*** Opening of Data to process ***

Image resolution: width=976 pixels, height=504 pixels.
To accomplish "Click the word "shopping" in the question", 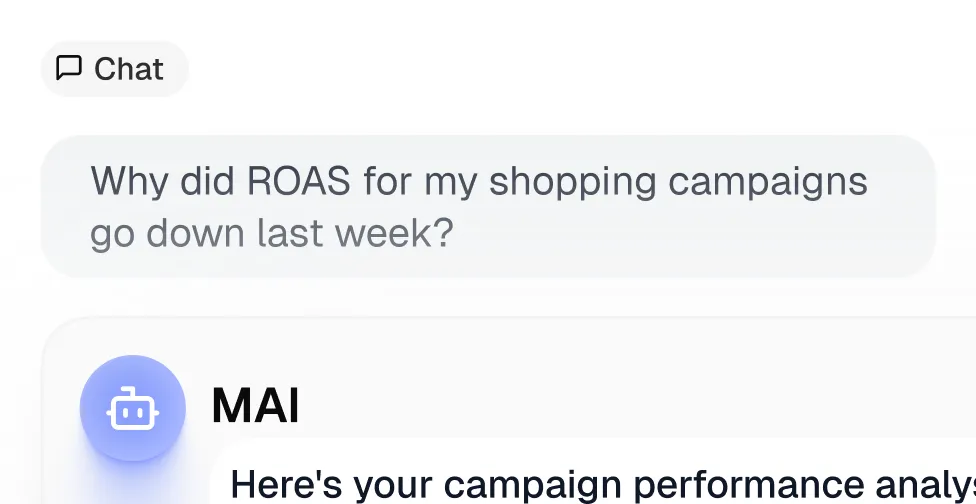I will click(x=573, y=182).
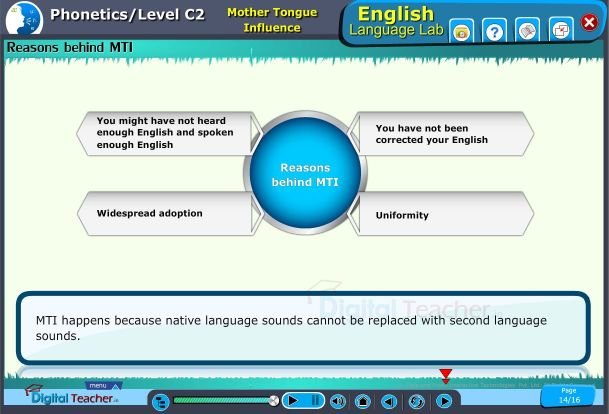The image size is (609, 414).
Task: Click the Page 14/16 indicator
Action: point(569,396)
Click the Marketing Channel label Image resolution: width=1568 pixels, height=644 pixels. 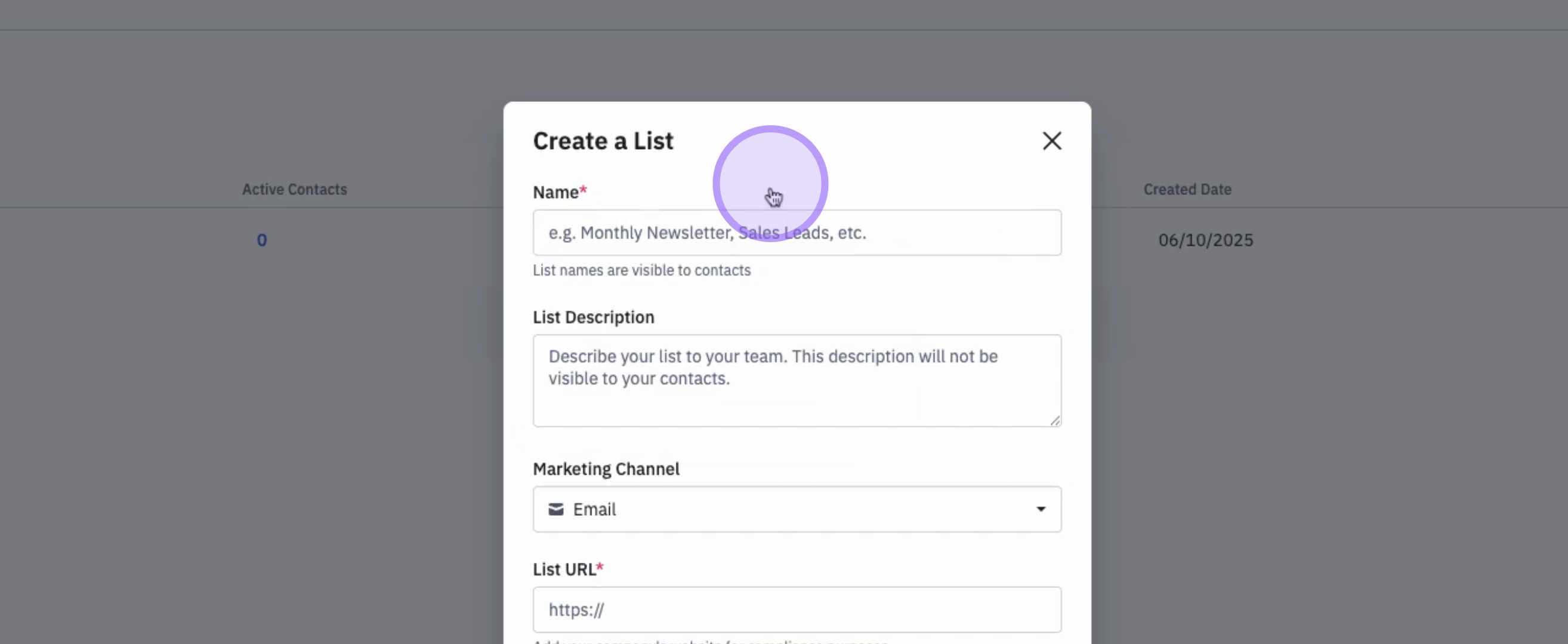[606, 469]
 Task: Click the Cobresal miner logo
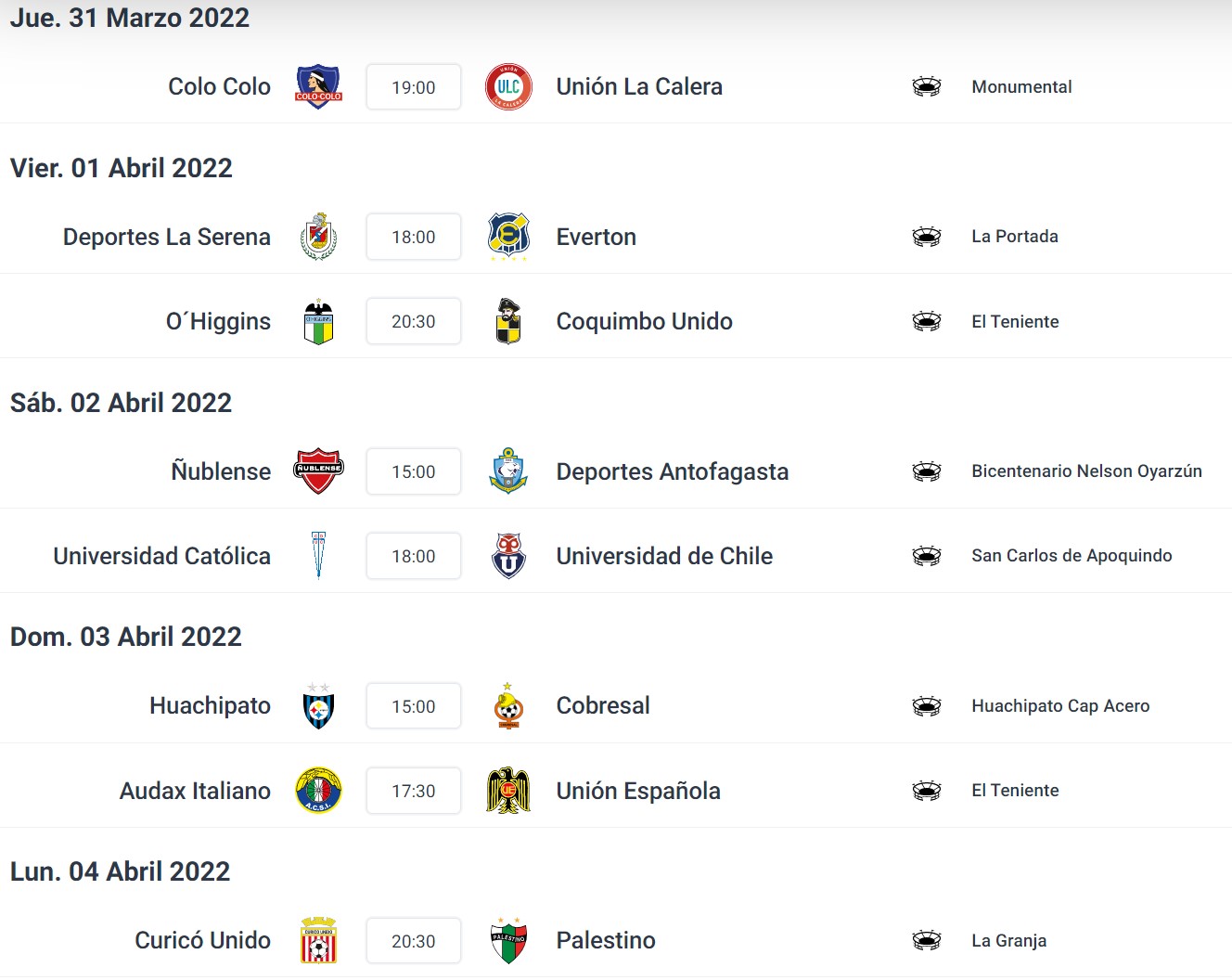(x=508, y=706)
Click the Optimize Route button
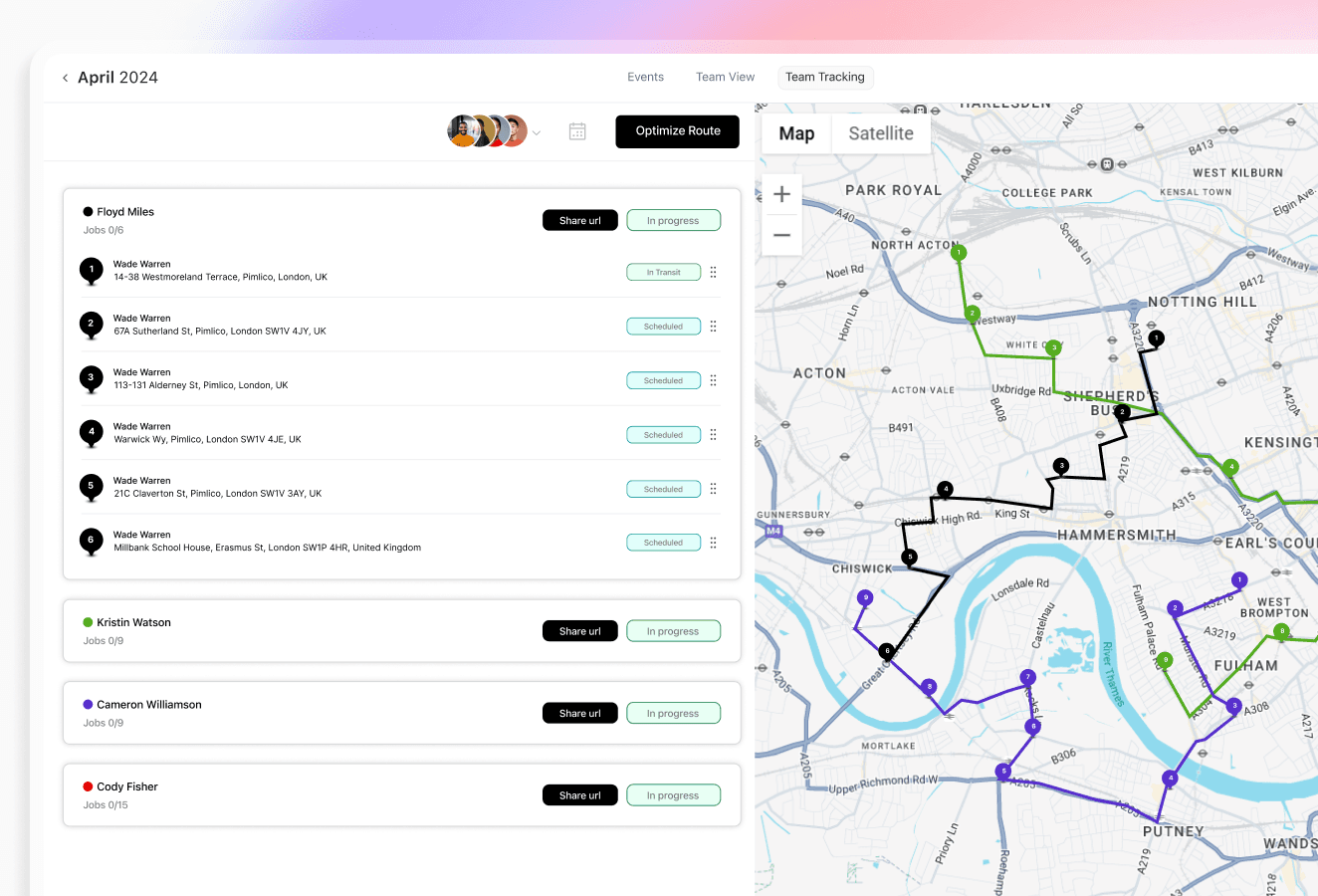The width and height of the screenshot is (1318, 896). point(677,130)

*** Close of Data to process ***

**Problem description:** The needed output is the lines from the one with "Task: Click the Cobresal miner logo" through the end of the listing, written out exactly, both ends included, pictures excluded.

**The completed task:**
 Task: Click the Cobresal miner logo
(x=508, y=706)
Click the Optimize Route button
The width and height of the screenshot is (1318, 896). point(677,130)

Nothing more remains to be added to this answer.